Land surveying is fascinating. The strategy used aim to determine which section of land is owned by whom, hopefully ending arguments for good.
To put it briefly, surveying is really a process using mathematical methods for survey land.
The 1st accounts of surveying land extends back to ancient Egypt. Experts have discovered evidences that the ancient Egyptians used basic geometry to redraw the lines of boundary when the Nile River overflowed. An Egyptian land register going back 3000 BC was found.
Following the Egyptians, the Romans – also the most powerful civilizations within the ancient world – practiced land surveying. They took it a pace further and made “land surveyor” an official position inside the Empire. These folks called agrimensores, often called Corpus Agrimensorum Romanorum.

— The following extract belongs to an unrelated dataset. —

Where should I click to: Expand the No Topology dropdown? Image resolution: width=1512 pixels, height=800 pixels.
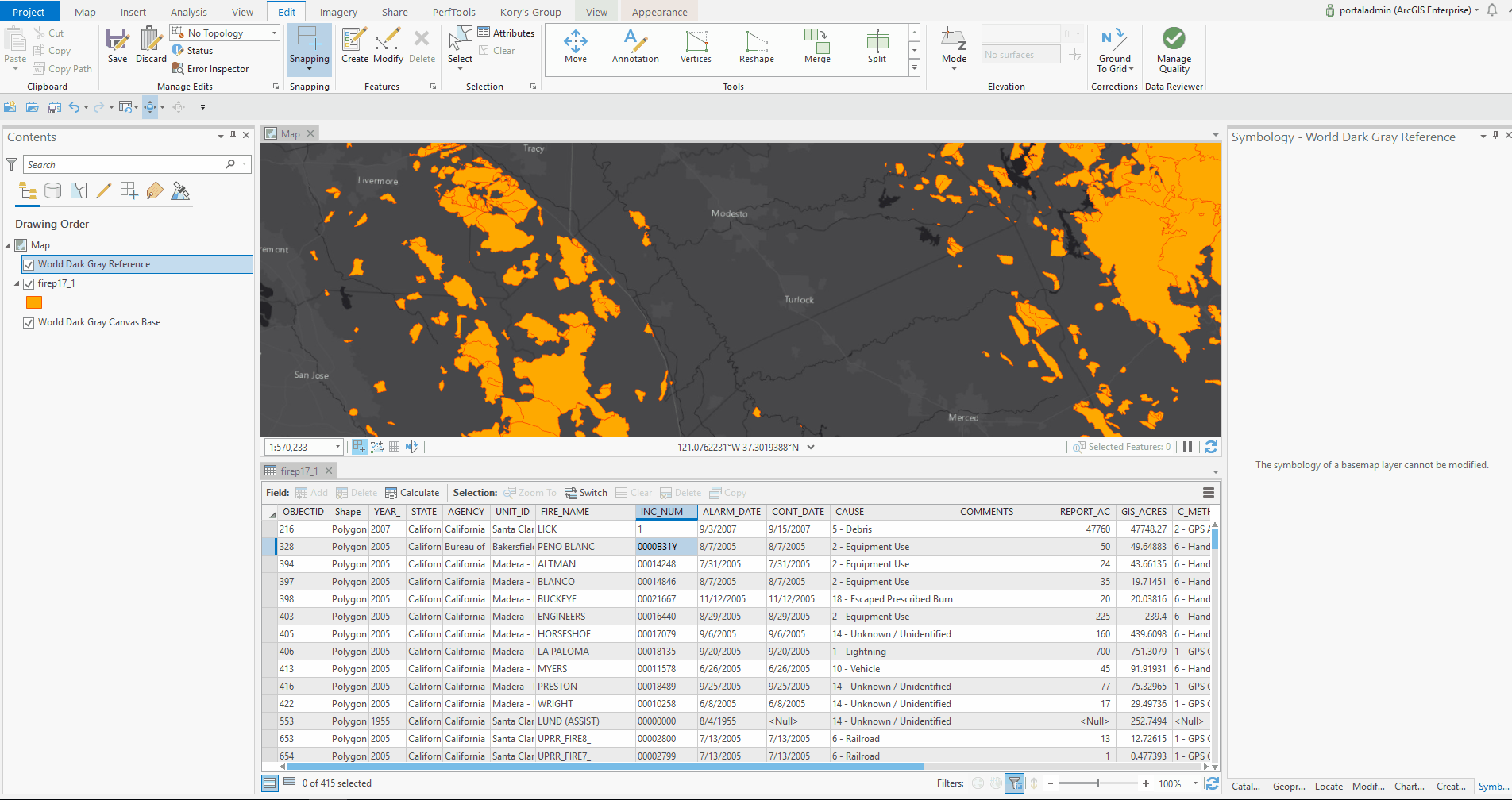275,33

Despite the fact that used rather simple tools, these people were very thorough with their jobs and would create straight lines and proper angles with the use of these tools. As soon as the lines were measured, they’d create shallow ditches to mark the lines. Actually, much of the furrows they made continue to exist today.
One of several recorded land surveying of the “modern” times belongs to William the Conqueror who wrote the Domesday Book in 1086. This book is really a menu of names of land owners, the number of land they owned as well as other information about the land. While it was a substantial volume of information during this period, the pieces of information weren’t 100% correct. The locations just weren’t accurate and the maps were not made to scale.
Among history’s greatest icons have also been an ardent surveyor – Napoleon Bonaparte. The interest in surveying land was really just a product of his wish to conquer the earth. Napoleon Bonaparte founded a registry referred to as cadastre. This includes a registry of properties of a county, ownership details, locations and as much information concerning the land’s value. Yes, Napoleon Bonaparte can be regarded as a land surveyor – plus a very smart man.
The strategies put to use in land surveying also have evolved over the centuries, over time. Long ago, people would use whatever could help them determine the space from one point to another. This implies using chains with links and even ropes. Not surprisingly, this didn’t give accurate results but they did not have the technology we now have back then.
Today, land surveyors possess the best technologies to assist them with their job. There is GPS, or Global Positioning System, which is quite possibly the most accurate technologies available today. Total stations are also crucial to a land surveyor, which employs the utilization of an EDM or Electronic Distance Measurement device together with a theodolite which enables for further precise angle and distance measurements.